Quick Answer: NIST 800-171 encryption requirements fall primarily under the System and Communications Protection family (SC) and require you to protect CUI at rest and in transit using FIPS-validated cryptography. You must encrypt data moving across open networks and apply cryptographic protections to stored CUI wherever it lives in your environment.
NIST SP 800-171 contains 110 security requirements across 14 control families. Encryption sits at the center of several of those families, particularly System and Communications Protection (SC) and Identification and Authentication (IA).

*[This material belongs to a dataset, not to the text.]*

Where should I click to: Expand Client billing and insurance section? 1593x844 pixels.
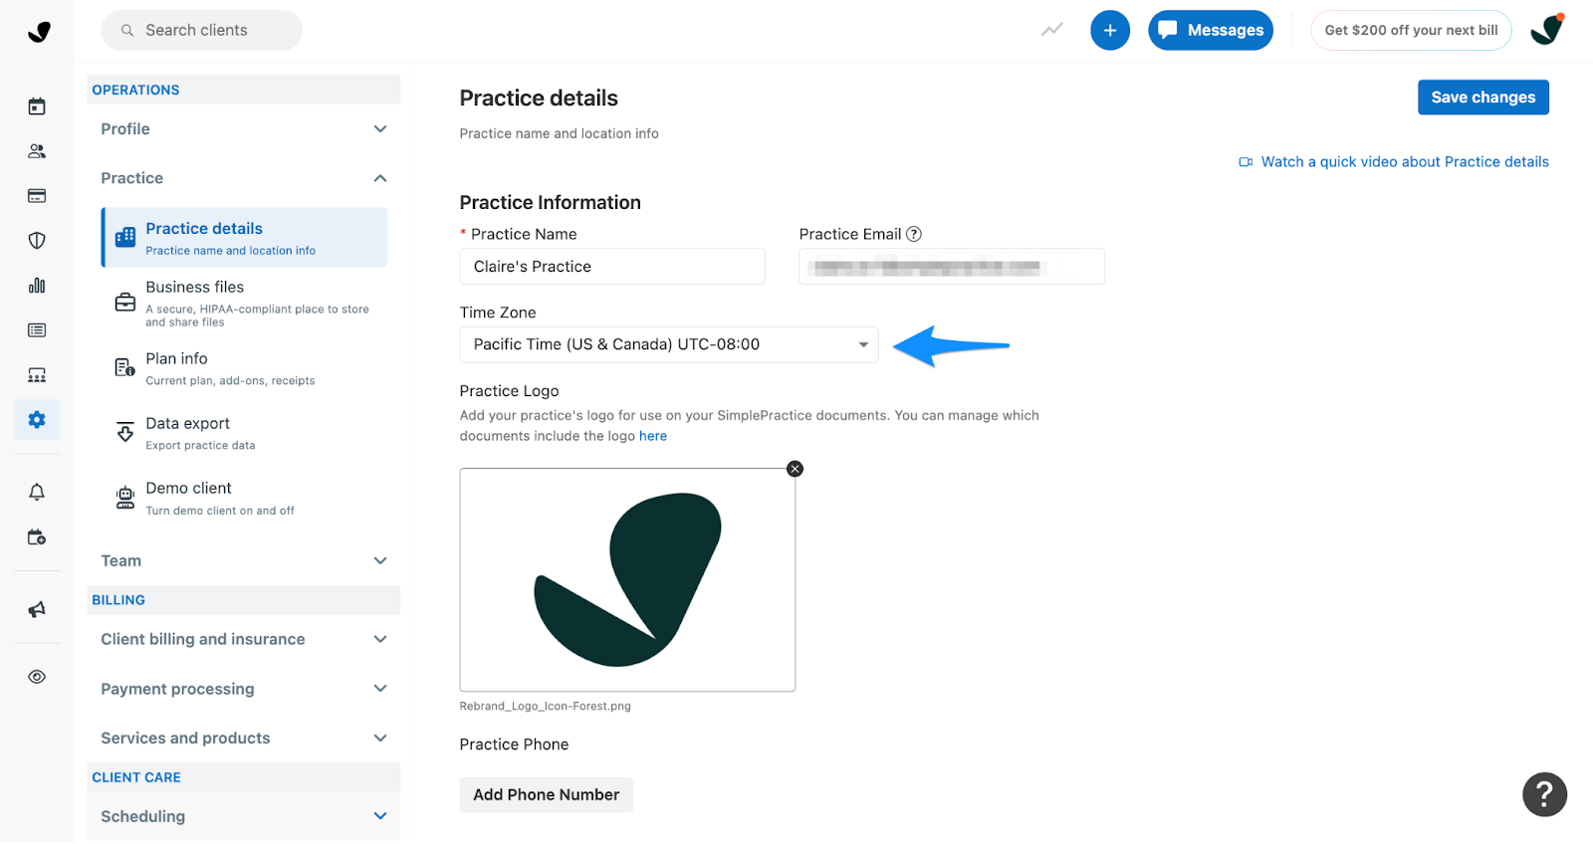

Getting these controls right is more involved than simply turning on encryption in your cloud settings. You need validated algorithms, documented configurations, and evidence that encryption is consistently applied across every system that touches Controlled Unclassified Information (CUI).
This page breaks down exactly which encryption requirements apply, why they trip up most organizations, and what it realistically takes to meet them.
NIST SP 800-171, published by the National Institute of Standards and Technology, is the primary standard for protecting CUI in non-federal systems. The 110 requirements are organized into 14 control families, and encryption obligations appear across several of them.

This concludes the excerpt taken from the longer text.